A green roof is an addition to a roof, which can help make a building more sustainable, while delivering benefits to both humans and ecosystems.
The structure of a green roof includes waterproofing, root barrier and drainage systems, filter cloth, and a growing medium for plants.
The benefits of installing a green roof include insulation and reduced energy use, the removal of air pollutants and green house gases through carbon sequestration/storage, increased roof lifespan, reduced heat stress, stormwater runoff management, improved quality of health, and beautification.
There are two types of green roofs—extensive and intensive. Extensive green roofs have a soil depth of 1”- 5,” and are planted with sedums and short grasses. Intensive green roofs need at least one foot of soil, along with integrated irrigation and drainage systems, and can be vegetated with trees, shrubs, and perennials.
Installing an extensive green roof normally costs $10 per square foot, whereas intensive green roofs cost $25 per square foot. Annual maintenance costs for green roofs range from $0.75-$1.50 per square foot.
While the initial costs of installing a green roof are higher than for a conventional roof, the difference is easily offset by its cost-effective benefits. For example, green roofs can increase roof life span by blocking UV light. One study found that an extensive green roof reduced the energy demand for air conditioning in the summer by over 75%. There are also federal and local tax incentives for green roofs—such as the one-year propertytax credit available in New York City for property owners who green at least half of their roof.
Green roofs can help contribute to LEED certification, by protecting or restoring habitats, maximizing open space, storm-water quality control, reducing the heat island effect in urban areas, and increasing water efficiency.
Green roofs support biodiversity by providing a habitat for native plants, invertebrates, birds and other animals.
Small-scale, local food production is also possible with green roofs, creating opportunities for communities to partake in healthy, in-season produce.
Sedum doesn’t absorb water or promote biodiversity as well as other species, while it is effective for lowering the heating and air-conditioning energy requirements of a building. Determining which green roof plants most support biodiversity requires finding the best soil composition for microorganisms to thrive in. Scientists are currently exploring this question.
Integrating sedum with other native plants, to maximize the potential benefits of green roofs, requires creative, multi-purposed, and efficient landscape design.
An aspect of green roofs that is not talked about as much, which I have personal experience in, is their potential psychosocial benefits.
I work periodically for a company called Alive Structures, helping install commercial and residential green roofs across New York City.
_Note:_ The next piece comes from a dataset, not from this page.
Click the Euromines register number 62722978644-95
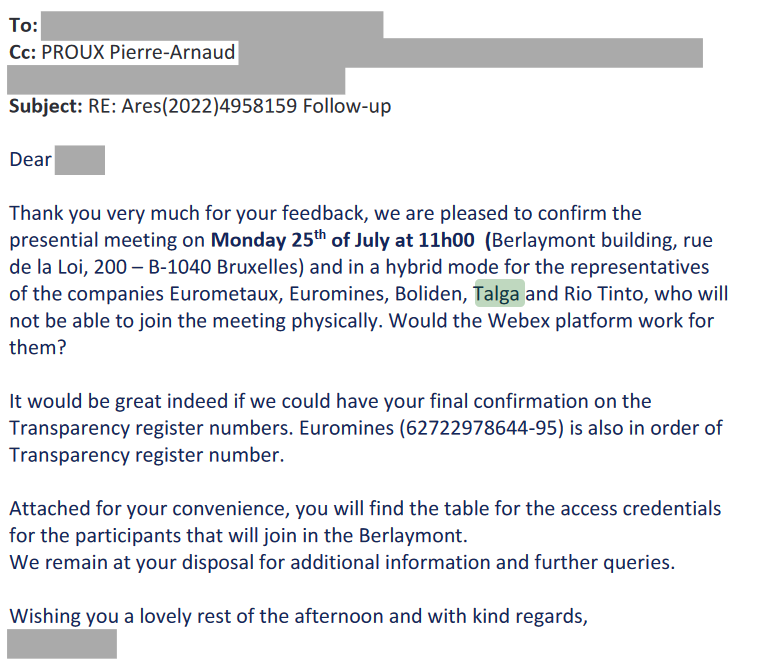Image resolution: width=764 pixels, height=668 pixels. click(481, 428)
When first spending time on green roofs, I can remember feeling surprised initially by the sense of peace that I felt.
Much of the health benefits of green roofs are rooted in aesthetics. Green roofs give us something beautiful to look at and meditate on. They also reduce noise pollution, which helps enable clearer thoughts.
Evidence shows that simply being around plants leads to lower blood pressure, increased attentiveness, productivity and job satisfaction, lower anxiety, and improved wellbeing. Green roofs can serve as collective spaces for individuals to cooperate and work in, while enjoying the beauty of nature together.
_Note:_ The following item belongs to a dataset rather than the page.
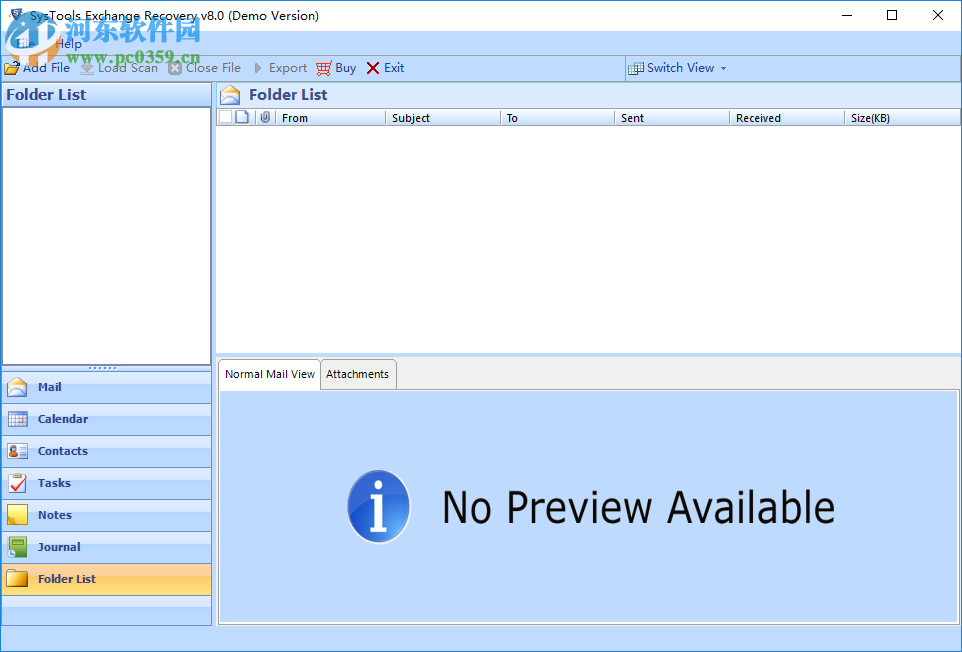Open the Journal view icon
Screen dimensions: 962x652
(x=17, y=547)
Entomologist Edward Wilson’s biophilia (“love of life”) hypothesis partly explains why green roofs make us feel so good. According to this concept, our evolutionary heritage is what draws humans towards having a deep connection with nature.
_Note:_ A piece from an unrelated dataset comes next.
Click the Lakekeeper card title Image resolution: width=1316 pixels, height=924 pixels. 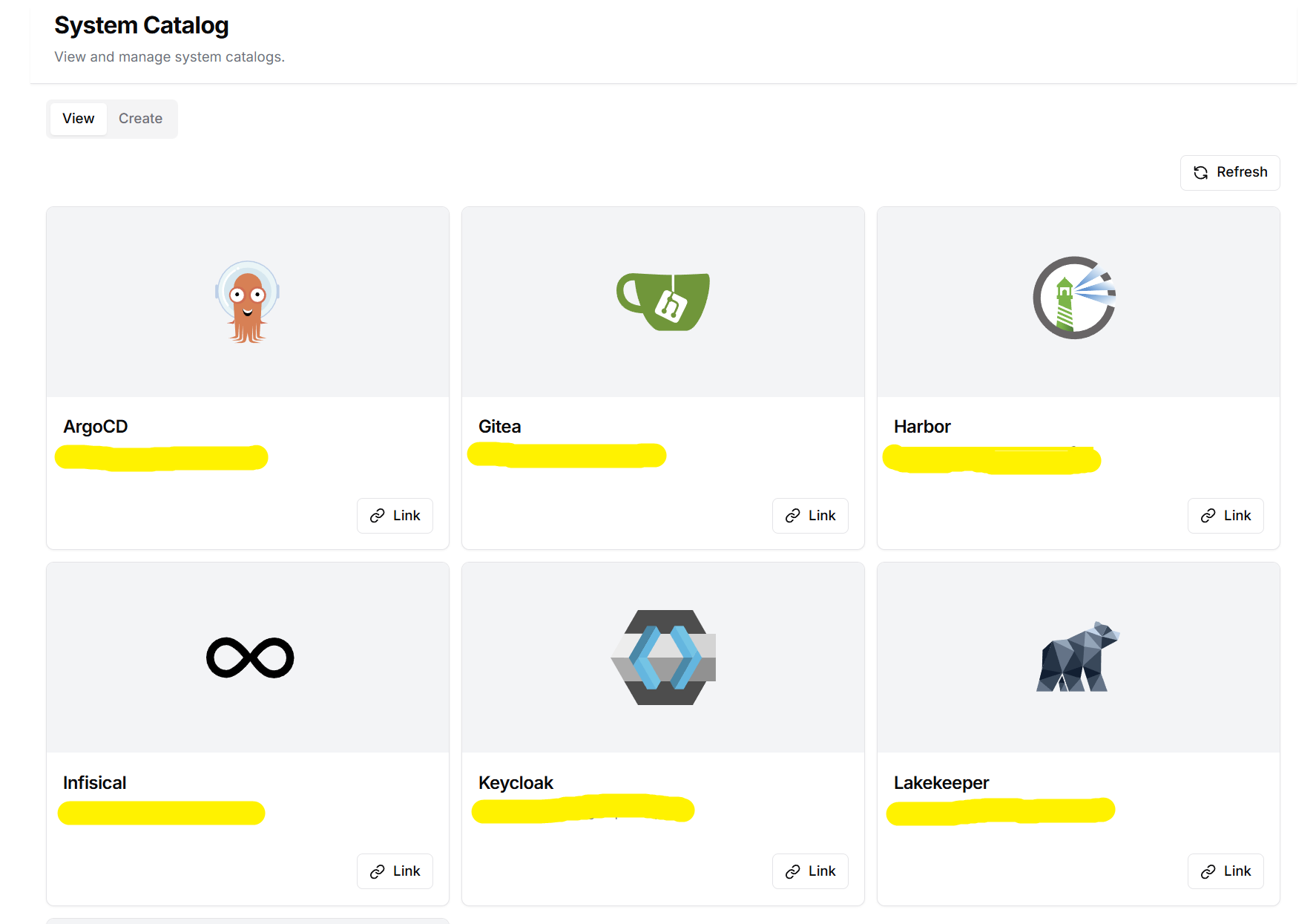(941, 783)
The physical and mental health benefits of green roofs have led to an increase of green roof installations at hospitals and care centers. With Alive Structures, I helped install a modular green roof at New York Hospital Queens (NYHQ) in 2012.
The project at NYHQ was part of a New York City Department of Environmental Protection grant to reduce stormwater runoff. However, what I find equally exciting about the NYHQ green roof is its potential positive impact on patients and hospital staff.
In the springtime, when the sedum is blossomed, new mothers and their families can now look out from the maternity ward windows, to a sprawl of color and life.
Of course, hospitals aren’t the only places that can benefit from green roofs. There’s much potential to explore the therapeutic aspects of green roofs in a variety of professional and personal spaces.
The average office worker is stressed, and frankly, out of tune with nature in an unhealthy way. Humans require sunlight, fresh air, and also time to commune with nature. In the words of naturalist John Muir, “Everybody needs beauty as well as bread, places to play in and pray in, where nature may heal and give strength to body and soul.”
Imagine if you had the opportunity to take five minutes away from your desk, to walk out onto a green roof. From my experience, being outside amidst living things recharges the battery and helps me work more productively.
What is so promising about green roofs is their capacity to strengthen and develop the complex interrelationships between the built environment, communities, and natural world.
In short, green roofs can help make life healthier for humans and the environment alike.